● **WORK REQUIRED**
Skip the images and return the records below exactly.

● **MATERIAL FOR THIS EXERCISE**
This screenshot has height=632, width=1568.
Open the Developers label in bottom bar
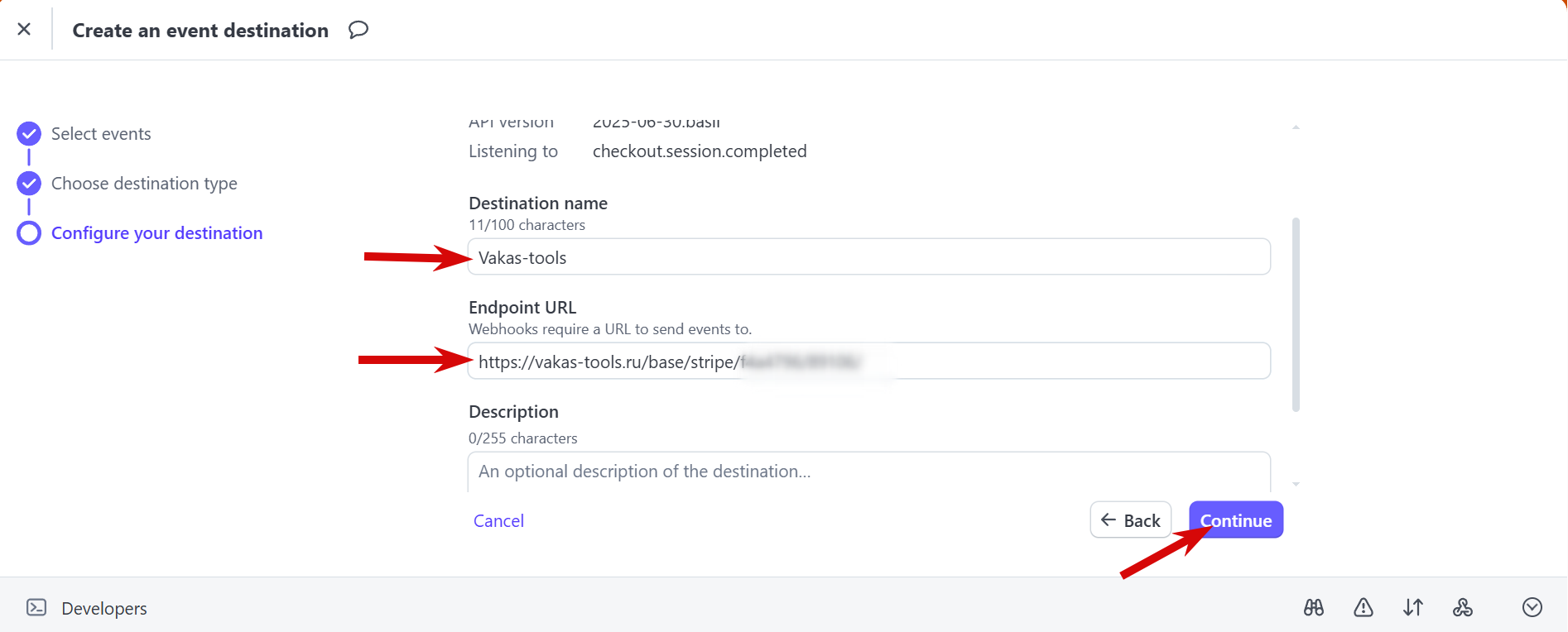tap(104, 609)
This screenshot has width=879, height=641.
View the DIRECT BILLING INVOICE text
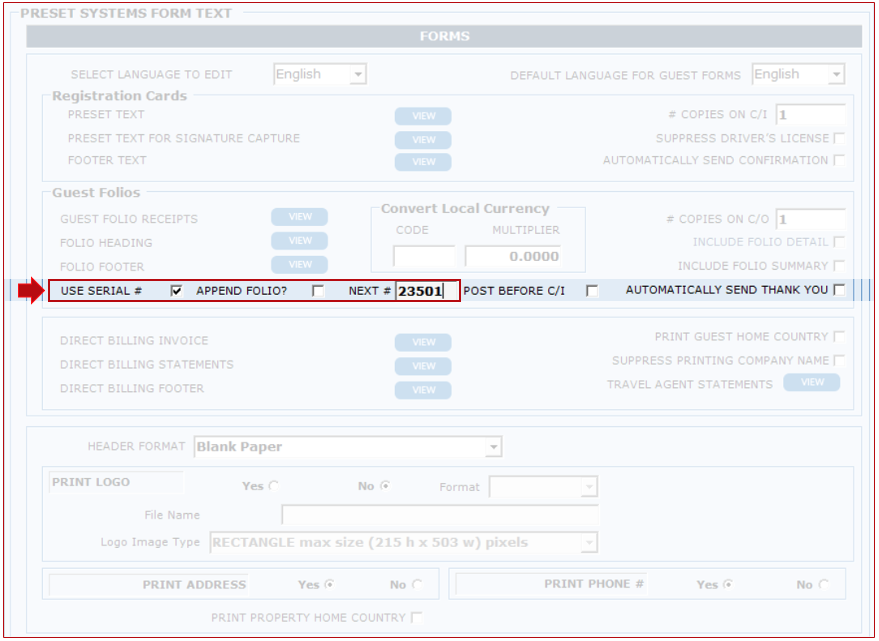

● **SOLUTION BELOW**
This screenshot has height=632, width=1568.
Open the Developers label in bottom bar
tap(104, 609)
This screenshot has width=879, height=641.
View the DIRECT BILLING INVOICE text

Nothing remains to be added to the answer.